Performance drop in nvcc 4.2 RC ?

Has anyone else noticed a very significant drop in performance with nvcc 4.2 RC on CC2.0/2.1 Fermi devices?

I’m seeing a large drop in performance in my kernels. Fewer registers are being used though.

Just checking…

I haven’t done a full sweep, but one standard benchmark of my code shows no measurable difference between 4.2 and 4.1 (720 vs 717) +/-5.

OK, thanks. I went from 194m/sec. → 164m/sec. in a register intensive kernel that has no spills or locals. Clearly that’s a troubling drop in performance for me.
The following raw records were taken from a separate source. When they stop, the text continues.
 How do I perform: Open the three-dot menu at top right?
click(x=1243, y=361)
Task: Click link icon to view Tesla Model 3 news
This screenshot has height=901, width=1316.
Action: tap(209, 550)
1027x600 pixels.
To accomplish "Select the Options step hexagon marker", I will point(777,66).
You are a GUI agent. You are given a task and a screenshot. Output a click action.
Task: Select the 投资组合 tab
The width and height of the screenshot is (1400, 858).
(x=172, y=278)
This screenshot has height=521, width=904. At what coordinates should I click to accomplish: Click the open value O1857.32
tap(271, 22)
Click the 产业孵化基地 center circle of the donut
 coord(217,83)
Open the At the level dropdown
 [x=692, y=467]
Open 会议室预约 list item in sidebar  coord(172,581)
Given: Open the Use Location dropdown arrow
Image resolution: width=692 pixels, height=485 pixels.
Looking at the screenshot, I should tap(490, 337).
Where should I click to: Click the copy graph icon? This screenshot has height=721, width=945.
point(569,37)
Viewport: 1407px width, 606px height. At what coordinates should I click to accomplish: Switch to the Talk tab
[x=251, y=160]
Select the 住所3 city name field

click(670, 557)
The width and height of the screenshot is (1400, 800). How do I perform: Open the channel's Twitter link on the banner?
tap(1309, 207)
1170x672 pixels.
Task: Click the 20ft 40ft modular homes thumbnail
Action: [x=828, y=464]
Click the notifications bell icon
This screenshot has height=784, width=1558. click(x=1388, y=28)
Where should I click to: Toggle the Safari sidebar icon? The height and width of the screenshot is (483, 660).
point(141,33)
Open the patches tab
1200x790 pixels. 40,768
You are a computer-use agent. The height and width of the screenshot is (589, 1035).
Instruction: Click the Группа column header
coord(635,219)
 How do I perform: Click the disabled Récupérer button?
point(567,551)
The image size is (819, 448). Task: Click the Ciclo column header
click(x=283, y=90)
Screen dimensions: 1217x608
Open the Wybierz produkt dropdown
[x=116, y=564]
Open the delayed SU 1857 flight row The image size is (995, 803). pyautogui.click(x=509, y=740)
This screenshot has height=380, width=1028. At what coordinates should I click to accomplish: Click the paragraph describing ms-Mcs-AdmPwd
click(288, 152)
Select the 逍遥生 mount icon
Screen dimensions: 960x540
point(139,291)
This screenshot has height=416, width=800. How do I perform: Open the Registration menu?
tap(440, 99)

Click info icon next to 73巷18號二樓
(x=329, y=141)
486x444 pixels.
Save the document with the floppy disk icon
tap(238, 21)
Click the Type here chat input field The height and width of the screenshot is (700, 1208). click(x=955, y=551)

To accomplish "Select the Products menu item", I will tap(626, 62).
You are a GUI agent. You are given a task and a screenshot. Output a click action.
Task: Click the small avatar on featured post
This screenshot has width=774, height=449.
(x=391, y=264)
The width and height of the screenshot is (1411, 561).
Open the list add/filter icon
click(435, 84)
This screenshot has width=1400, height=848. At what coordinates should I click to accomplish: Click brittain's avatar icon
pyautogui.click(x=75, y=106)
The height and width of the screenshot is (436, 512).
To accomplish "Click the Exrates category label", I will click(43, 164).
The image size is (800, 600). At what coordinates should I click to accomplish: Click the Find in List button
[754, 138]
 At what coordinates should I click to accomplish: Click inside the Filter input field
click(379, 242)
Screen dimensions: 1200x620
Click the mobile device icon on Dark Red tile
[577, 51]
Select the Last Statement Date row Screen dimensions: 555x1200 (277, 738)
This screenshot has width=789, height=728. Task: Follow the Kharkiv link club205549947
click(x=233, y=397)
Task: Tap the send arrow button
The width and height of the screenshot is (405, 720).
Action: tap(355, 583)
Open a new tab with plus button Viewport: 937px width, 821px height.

It is possible that the code is affected by a suboptimal balance between register use and re-computation. High register pressure leading to reduced occupancy or register spilling, which in turn leads to lower performance, is a common issue on Fermi. Often it is possible for the compiler to reduce register pressure by re-computing intermediate results on the fly, which increases dynamic instruction count and can also have a negative effect on performance. Finding the optimal balance between the two effects is not trivial. To my knowledge these decisions are driven by a number of heuristics; like any collection of heuristics they cannot work optimally for all code. If the affected kernels are crucial to the performance of your application, I would suggest filing a bug with a repro case.

FYI, I just compared the .ptx output of 4.1 and 4.2. They’re identical outside of .loc and other PTX file directives.

The SASS cuobjdump output of ptxas is another story. The 4.2 cubin/SASS is quite a bit bigger.

Making sense of the diff between the .sass files will take some time.

The release version of CUDA 4.2 ptxas is still generating suboptimal code. I have a clean compute-bound kernel that has a performance drop of 14% on Fermi SM’s in the release version of 4.2.

I filed a related ptxas issue with the CUDA team.